The tasks:
a - In the clustering tutorial below, condense the paragraph beginning "Before we can produce ourselves a targeting model" into two short sentences that keep its main facts.
b - Continue the tutorial on cluster-based targeting below, picking up after its final line.

Page extract:
╔══
Creating Probability-Maximization-Based Clustering Targeting Model

Hi guys! In this tutorial, we will demonstrate on how to create cluster-based targeting model for your weapon systems.

For best results, please use:

  • Fuzzy C-Means

    • Faster to converge than Expectation-Maximization.

    • Provides soft cluster memberships (players can influence multiple clusters).

    • Does not capture the spread of items.

  • Expectation-Maximization

    • Captures the spread of items.

    • Produces probabilistic cluster assignments.

    • Slower to converge than Fuzzy C-Means.

Initializing The Clustering Model

Before we can produce ourselves a targeting model, we first need to construct a model, which is shown below. Ensure that the distance function is not “CosineDistance” if you were to use Fuzzy C-Means.


local TargetingModel = DataPredict.Models.FuzzyCMeans.new({numberOfClusters = 3}) -- For this tutorial, we will assume that we have three missiles, so only three locations it can land.

Collecting The Players’ Locations

In order to find the center of the clusters, we first need all the players’ location data and put them into a matrix.


local playerLocationDataMatrix = {

  {player1LocationX, player1LocationY, player1LocationZ},
  {player2LocationX, player2LocationY, player2LocationZ},
  {player3LocationX, player3LocationY, player3LocationZ},
  {player4LocationX, player4LocationY, player4LocationZ},
  {player5LocationX, player5LocationY, player5LocationZ},
  {player6LocationX, player6LocationY, player6LocationZ},
  {player7LocationX, player7LocationY, player7LocationZ},

}

Getting The Center Of Clusters

Once you collected the players’ location data, you must call model’s train() function. This will generate the center of clusters to the model parameters.


TargetingModel:train(playerLocationDataMatrix)

Once train() is called, call the getModelParameters() function to get the center of cluster location data.


local centroidMatrix = TargetingModel:getModelParameters()

centroidMatrix = centroidMatrix[1] -- This is a must if you're using ExpectationMaximization because it stores the ModelParameters as a table of matrices.
╚══
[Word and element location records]
╔══
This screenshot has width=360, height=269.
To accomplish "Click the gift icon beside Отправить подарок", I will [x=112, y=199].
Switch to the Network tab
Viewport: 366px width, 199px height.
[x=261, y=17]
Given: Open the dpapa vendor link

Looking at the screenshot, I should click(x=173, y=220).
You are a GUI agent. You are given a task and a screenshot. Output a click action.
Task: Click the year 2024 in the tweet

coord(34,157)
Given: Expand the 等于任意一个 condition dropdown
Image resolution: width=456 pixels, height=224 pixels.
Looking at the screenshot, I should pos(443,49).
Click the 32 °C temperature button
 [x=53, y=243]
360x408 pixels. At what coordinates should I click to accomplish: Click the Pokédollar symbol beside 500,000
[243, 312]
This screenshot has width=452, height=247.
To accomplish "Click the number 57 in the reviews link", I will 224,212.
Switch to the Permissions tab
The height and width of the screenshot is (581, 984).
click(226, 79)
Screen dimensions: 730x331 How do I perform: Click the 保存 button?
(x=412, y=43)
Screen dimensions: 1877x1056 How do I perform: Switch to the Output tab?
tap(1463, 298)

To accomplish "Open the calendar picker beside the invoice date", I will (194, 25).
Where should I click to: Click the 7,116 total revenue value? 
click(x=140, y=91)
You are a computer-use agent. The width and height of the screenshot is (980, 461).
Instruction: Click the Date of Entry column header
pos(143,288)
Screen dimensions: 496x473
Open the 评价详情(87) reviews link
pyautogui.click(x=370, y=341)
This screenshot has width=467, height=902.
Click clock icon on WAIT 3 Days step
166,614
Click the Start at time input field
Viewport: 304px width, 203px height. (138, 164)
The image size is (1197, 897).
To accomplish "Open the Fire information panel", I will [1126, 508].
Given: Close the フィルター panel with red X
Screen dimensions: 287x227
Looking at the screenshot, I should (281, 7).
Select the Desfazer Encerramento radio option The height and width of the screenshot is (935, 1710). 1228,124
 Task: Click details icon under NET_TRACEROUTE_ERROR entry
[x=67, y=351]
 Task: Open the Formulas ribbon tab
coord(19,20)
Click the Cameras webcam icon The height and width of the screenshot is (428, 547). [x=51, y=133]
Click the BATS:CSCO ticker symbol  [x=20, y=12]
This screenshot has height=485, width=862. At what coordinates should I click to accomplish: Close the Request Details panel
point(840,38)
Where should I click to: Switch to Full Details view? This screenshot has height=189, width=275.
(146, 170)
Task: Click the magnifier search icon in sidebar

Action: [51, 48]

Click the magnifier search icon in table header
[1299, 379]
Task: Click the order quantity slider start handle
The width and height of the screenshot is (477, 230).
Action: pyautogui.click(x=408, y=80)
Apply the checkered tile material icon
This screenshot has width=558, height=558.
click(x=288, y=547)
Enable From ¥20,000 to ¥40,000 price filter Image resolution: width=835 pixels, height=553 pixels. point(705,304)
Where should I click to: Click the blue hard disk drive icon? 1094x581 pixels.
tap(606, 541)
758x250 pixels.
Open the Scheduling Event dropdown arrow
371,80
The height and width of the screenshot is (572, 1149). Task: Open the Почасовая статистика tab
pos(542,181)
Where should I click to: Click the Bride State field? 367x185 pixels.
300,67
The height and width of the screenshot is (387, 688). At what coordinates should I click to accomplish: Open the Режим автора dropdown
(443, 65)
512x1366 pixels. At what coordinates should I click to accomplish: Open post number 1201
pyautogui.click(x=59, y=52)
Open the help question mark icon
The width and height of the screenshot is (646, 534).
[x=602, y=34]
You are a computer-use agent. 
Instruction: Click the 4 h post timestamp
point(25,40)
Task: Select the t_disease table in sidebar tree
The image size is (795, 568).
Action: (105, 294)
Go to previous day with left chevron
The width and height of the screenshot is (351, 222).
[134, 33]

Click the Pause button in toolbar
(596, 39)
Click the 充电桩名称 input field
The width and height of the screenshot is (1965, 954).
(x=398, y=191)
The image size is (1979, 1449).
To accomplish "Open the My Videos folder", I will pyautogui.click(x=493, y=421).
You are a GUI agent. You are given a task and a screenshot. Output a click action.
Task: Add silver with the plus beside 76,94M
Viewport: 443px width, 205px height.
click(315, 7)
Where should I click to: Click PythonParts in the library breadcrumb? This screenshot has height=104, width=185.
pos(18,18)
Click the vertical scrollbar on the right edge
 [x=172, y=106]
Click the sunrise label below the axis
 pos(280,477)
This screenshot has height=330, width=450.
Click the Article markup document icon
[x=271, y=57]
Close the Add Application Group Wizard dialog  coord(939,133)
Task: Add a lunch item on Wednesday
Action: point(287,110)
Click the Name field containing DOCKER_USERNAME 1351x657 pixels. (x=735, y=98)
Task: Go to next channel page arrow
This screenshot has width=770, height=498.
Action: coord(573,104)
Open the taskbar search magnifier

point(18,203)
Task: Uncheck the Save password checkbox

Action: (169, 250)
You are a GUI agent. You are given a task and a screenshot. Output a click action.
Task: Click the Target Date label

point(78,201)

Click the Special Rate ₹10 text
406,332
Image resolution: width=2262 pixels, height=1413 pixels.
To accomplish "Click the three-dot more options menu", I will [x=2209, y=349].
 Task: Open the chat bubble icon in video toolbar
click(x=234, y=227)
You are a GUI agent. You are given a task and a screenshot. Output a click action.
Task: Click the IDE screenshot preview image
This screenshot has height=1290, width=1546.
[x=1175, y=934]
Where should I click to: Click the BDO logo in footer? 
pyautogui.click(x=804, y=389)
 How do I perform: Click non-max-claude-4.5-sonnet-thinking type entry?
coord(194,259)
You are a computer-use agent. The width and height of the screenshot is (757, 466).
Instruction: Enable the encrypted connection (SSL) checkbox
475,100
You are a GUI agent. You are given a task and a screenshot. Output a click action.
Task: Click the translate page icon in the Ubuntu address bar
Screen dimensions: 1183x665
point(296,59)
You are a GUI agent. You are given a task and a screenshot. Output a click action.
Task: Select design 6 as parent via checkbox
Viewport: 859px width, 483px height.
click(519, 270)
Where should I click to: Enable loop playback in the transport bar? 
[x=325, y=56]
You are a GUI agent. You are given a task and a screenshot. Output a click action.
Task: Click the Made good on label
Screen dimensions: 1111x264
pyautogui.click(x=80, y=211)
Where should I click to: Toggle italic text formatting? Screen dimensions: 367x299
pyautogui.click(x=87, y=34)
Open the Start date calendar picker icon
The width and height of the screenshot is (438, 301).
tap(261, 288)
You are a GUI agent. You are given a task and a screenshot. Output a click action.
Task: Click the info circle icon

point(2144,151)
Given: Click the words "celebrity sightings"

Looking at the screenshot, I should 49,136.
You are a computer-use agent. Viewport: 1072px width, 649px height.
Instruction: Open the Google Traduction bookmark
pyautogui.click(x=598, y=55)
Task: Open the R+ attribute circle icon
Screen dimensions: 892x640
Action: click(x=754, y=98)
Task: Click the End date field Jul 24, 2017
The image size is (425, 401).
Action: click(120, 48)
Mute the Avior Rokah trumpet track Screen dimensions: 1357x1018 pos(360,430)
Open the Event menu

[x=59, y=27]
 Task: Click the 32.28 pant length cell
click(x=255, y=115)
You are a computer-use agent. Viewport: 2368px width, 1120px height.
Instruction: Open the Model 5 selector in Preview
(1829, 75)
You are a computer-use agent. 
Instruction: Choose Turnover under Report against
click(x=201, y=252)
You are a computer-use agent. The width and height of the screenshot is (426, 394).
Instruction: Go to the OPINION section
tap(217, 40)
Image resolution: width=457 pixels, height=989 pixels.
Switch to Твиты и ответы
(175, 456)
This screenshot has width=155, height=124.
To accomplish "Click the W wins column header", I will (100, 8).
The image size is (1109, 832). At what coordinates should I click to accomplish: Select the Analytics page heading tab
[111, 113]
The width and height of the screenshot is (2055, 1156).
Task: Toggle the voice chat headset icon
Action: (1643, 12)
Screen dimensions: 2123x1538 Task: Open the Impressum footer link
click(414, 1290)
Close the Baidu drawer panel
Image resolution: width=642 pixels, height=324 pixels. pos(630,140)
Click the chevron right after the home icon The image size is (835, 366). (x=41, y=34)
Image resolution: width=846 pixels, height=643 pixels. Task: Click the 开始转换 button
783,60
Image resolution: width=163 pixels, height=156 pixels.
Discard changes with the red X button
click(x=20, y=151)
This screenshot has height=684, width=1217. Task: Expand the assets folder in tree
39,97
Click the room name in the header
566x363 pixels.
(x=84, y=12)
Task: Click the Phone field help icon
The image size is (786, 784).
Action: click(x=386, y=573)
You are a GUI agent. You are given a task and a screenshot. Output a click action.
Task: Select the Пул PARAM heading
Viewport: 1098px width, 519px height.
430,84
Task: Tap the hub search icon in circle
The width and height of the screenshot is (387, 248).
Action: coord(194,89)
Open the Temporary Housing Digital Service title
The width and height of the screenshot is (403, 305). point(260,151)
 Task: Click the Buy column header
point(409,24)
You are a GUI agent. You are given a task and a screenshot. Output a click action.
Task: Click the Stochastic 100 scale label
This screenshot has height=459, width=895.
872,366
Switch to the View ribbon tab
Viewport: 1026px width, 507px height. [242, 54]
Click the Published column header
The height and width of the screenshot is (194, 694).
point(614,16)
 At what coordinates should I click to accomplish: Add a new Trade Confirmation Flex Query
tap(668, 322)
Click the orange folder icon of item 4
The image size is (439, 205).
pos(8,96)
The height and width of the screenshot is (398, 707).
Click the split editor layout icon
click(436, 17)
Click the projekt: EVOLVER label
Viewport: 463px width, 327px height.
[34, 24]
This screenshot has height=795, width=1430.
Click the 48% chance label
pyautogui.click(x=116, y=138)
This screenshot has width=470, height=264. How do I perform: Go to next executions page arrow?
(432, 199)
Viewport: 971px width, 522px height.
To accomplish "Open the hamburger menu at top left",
╚══
Task-by-task results:
a - A model has to be constructed before a targeting model can be produced. With Fuzzy C-Means, the distance function must not be "CosineDistance."

b -
Interacting With The Center Of Clusters

Since we have three clusters, we can expect three rows for our matrix. As such we can process our game logic here.


for clusterIndex, unwrappedClusterVector in ipairs(ModelParameters) do

  local x = unwrappedClusterVector[1]
  
  local y = unwrappedClusterVector[2]
  
  local z = unwrappedClusterVector[3]

  landMissileAt(x, y, z)

end

Resetting Our Targeting System

By default, when you reuse the machine learning models from DataPredict, it will interact with the existing model parameters. As such, we need to reset the model parameters by calling the setModelParameters() function and set it to “nil”.


TargetingModel:setModelParameters(nil)

Dual Approach

In this approach, we use Fuzzy C-Means to speed up the ExpectationMaximization-Maximization model training. Because Fuzzy C-Means have lighter computations, you can perform more number of iterations per game frame.


local FuzzyInitializer = DataPredict.Models.FuzzyCMeans.new({numberOfClusters = 3, maximumNumberOfIterations = 500})

local EMRefiner = DataPredict.Models.ExpectationMaximization.new({numberOfClusters = 3, maximumNumberOfIterations = 30, mode = "Online"})

FuzzyInitializer:train(playerLocationDataMatrix)

local meanMatrix = FuzzyInitializer:getModelParameters()

local EMModelParameters = {nil, meanMatrix}

EMRefiner:setModelParameters(EMModelParameters)

EMRefiner:train(playerLocationDataMatrix)

local finalCentroidMatrix = EMRefiner:getModelParameters()[2] -- The final center locations.

That’s all for today!